LINCOLN COUNTY, Wash — The Whitney Fire burning near Davenport has grown to 123,000 acres as of Sunday morning and is 45% contained, according to incident commanders.
Evacuations levels south of Highway 2 were reduced from Level 3 to Level 2 on Sunday. Level 3 evacuations remain in place north of Highway 2 where crews are working to extinguish hot spots. The remaining areas surrounding the fire remain under Level 1 evacuations. A Temporary Flight Restriction remains in place.
The fire is located in Lincoln County between Davenport and Creston to the north and Harrington and Odessa to the south. It could be contained by Friday, Sept. 18, officials said.
The Washington National Guard is sending three crews, or approximately 50 personnel, to Davenport to help with the fire by request of the Washington Department of Natural Resources, according to spokesperson Tara Lee. The crews are expected to arrive Saturday.
State Route 2 runs through the northern part of the fire but the road is open.
Homes, crops and infrastructure are threatened by the fire that sparked when a tree fell on power lines on Monday, Sept. 7. At least four homes have been destroyed by the fire and an unknown number of outbuildings have burned down, incident command leaders said.
Some ranchers have also lost livestock to the fire.
In Davenport, Hawk Creek Road, Cottonwood Creek, Gunning, South Telford, Whitaker Lake, and Seven Springs Dairy roads are closed. Rocklyn Road is open but has a 35 mph speed limit.
In Odessa, Zaglow, Schmierer, Highline, Govan Road from Kuchenbuch and Rimrock, and Coffee Pot roads from Duck Lake to Eagle Springs are closed.
In Wilbur, Swanson LAke from Watson-Grant, Schuster from Belnz to Sawnson, School House to Swanson, and North Telford roads are closed.
Areas in evacuation levels are being notified by the Lincoln County Sheriff’s Department.
A campground for evacuees has been set up at the Lincoln County fairgrounds.

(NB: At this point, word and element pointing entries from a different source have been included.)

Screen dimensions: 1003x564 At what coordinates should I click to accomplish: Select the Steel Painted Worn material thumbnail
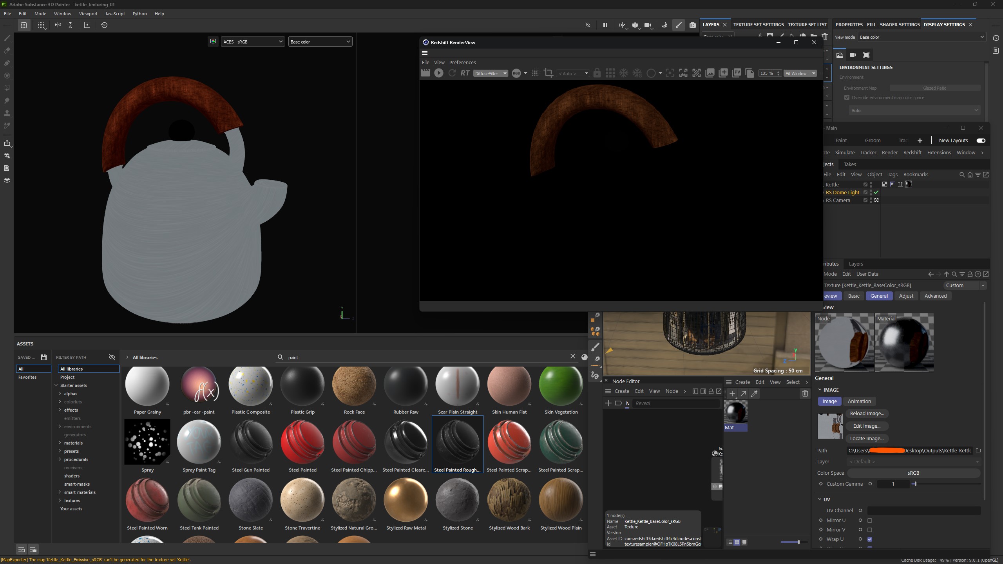point(147,499)
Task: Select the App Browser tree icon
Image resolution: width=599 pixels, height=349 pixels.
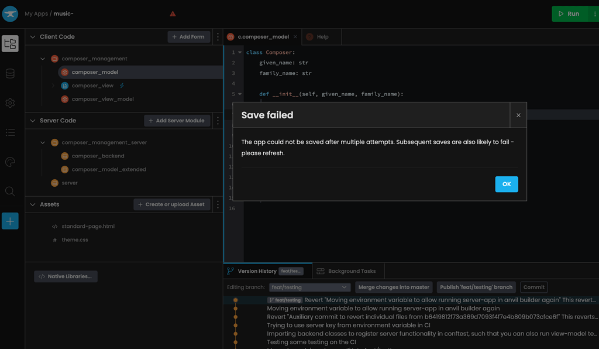Action: click(x=9, y=43)
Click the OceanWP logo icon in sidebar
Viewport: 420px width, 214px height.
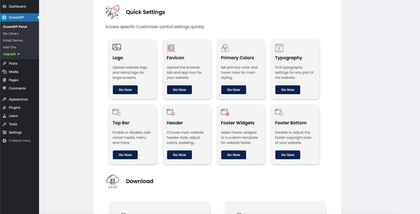[x=4, y=17]
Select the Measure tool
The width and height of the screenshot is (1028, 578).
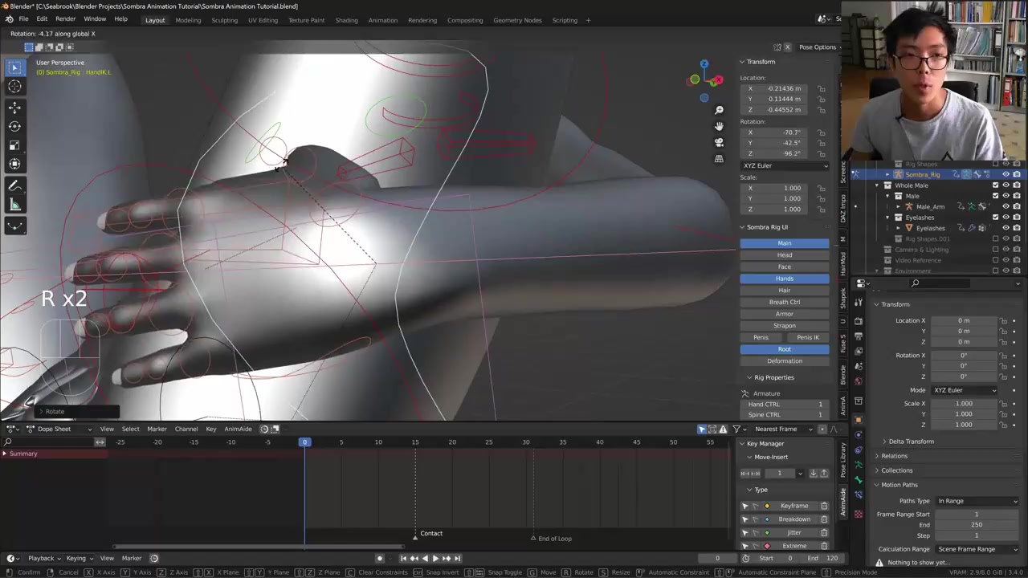[14, 205]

KREM 2's Casey Decker spoke with one of the families who arrived there Tuesday. They had to caravan their vehicles and their trailer off their property after it became threatened by the fire. They said the first night they stayed in a Safeway parking lot because they didn't know the campground had been set up.
Samantha McLaughlin said since the trailer is her home the evacuation was easy but there's still a lot of unknowns.
"The scariest part was probably just having to imagine what would happen if our property was gone," she said. "And my stepdad spent 10 years perfecting the property. It's got solar panels, huge propane tanks. So it's just going to be really heartbreaking if we lost everything."
McLaughlin said right now she believes their property should be OK if conditions stay the same. Some of her other family members are going around to double check.